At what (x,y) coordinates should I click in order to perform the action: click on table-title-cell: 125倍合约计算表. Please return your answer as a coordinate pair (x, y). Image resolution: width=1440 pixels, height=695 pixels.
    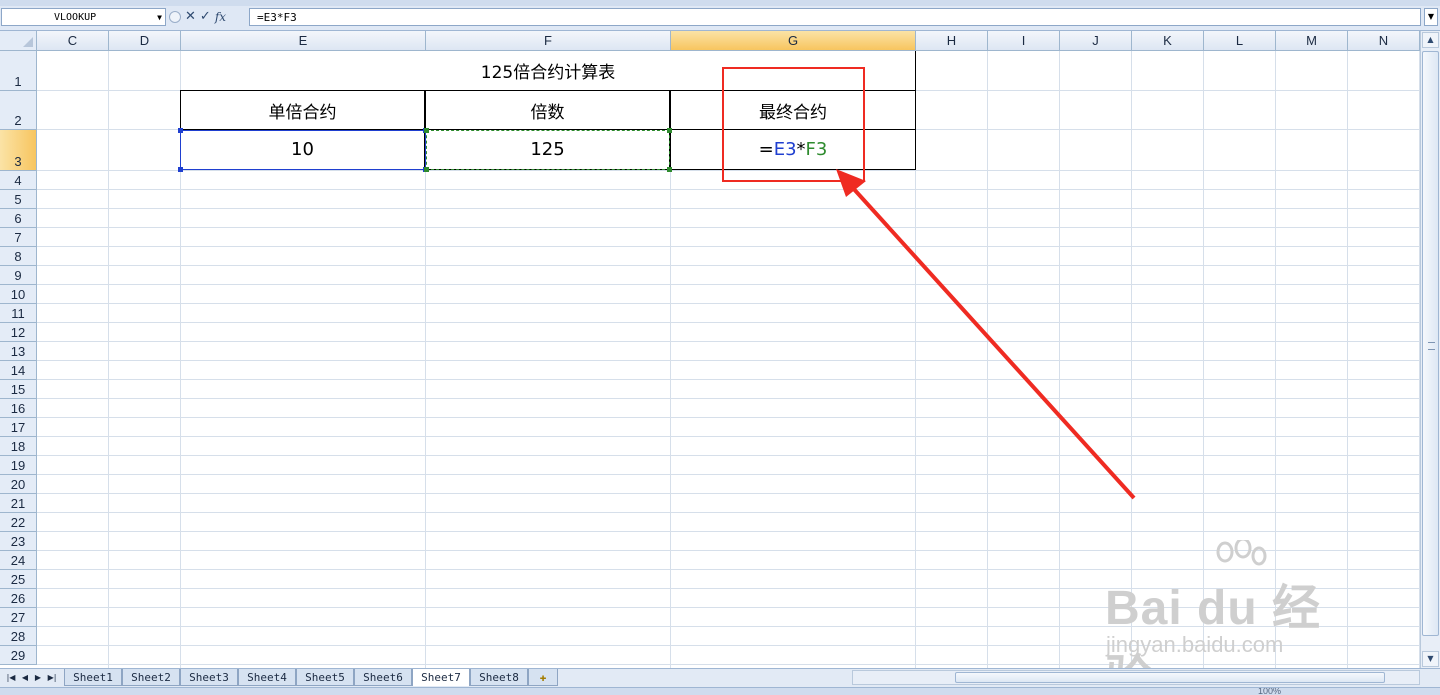
    Looking at the image, I should click on (548, 71).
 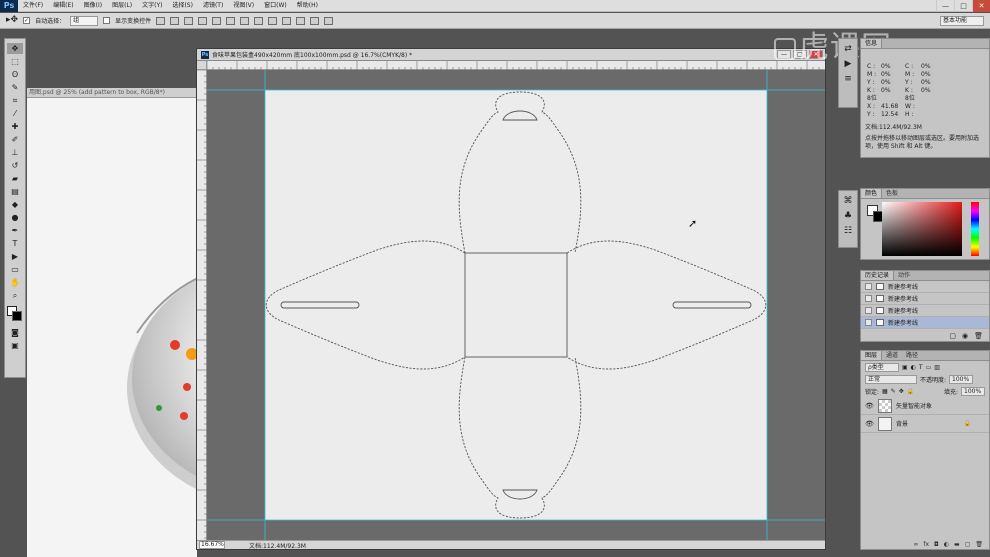 What do you see at coordinates (15, 244) in the screenshot?
I see `type-tool-icon: T` at bounding box center [15, 244].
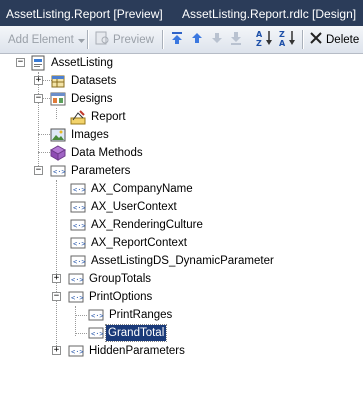  I want to click on add-element-label: Add Element, so click(41, 40).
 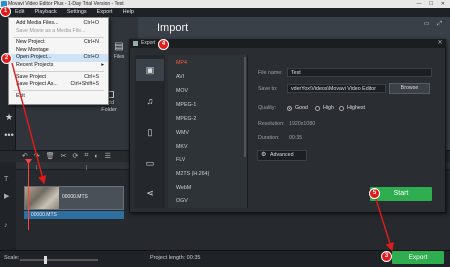 What do you see at coordinates (75, 197) in the screenshot?
I see `video-clip-label: 00000.MTS` at bounding box center [75, 197].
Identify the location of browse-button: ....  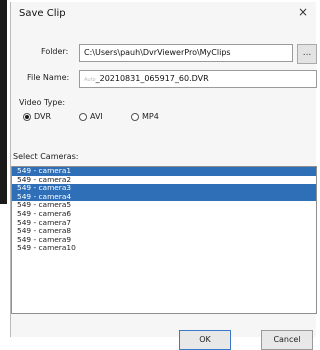
(307, 54).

**Assigned task**
Rewrite all the records above, changing "Identify the location of" to "Find the position of" and keeping everything else the same. Leave the pictures out of your answer.

**Result below**
At what (x,y) coordinates should I click in order to perform the action: click on table-title-cell: 125倍合约计算表. Please return your answer as a coordinate pair (x, y). Image resolution: width=1440 pixels, height=695 pixels.
    Looking at the image, I should click on (548, 71).
  What do you see at coordinates (15, 244) in the screenshot?
I see `type-tool-icon: T` at bounding box center [15, 244].
  I want to click on add-element-label: Add Element, so click(41, 40).
  What do you see at coordinates (75, 197) in the screenshot?
I see `video-clip-label: 00000.MTS` at bounding box center [75, 197].
Find the position of browse-button: ....  
(307, 54).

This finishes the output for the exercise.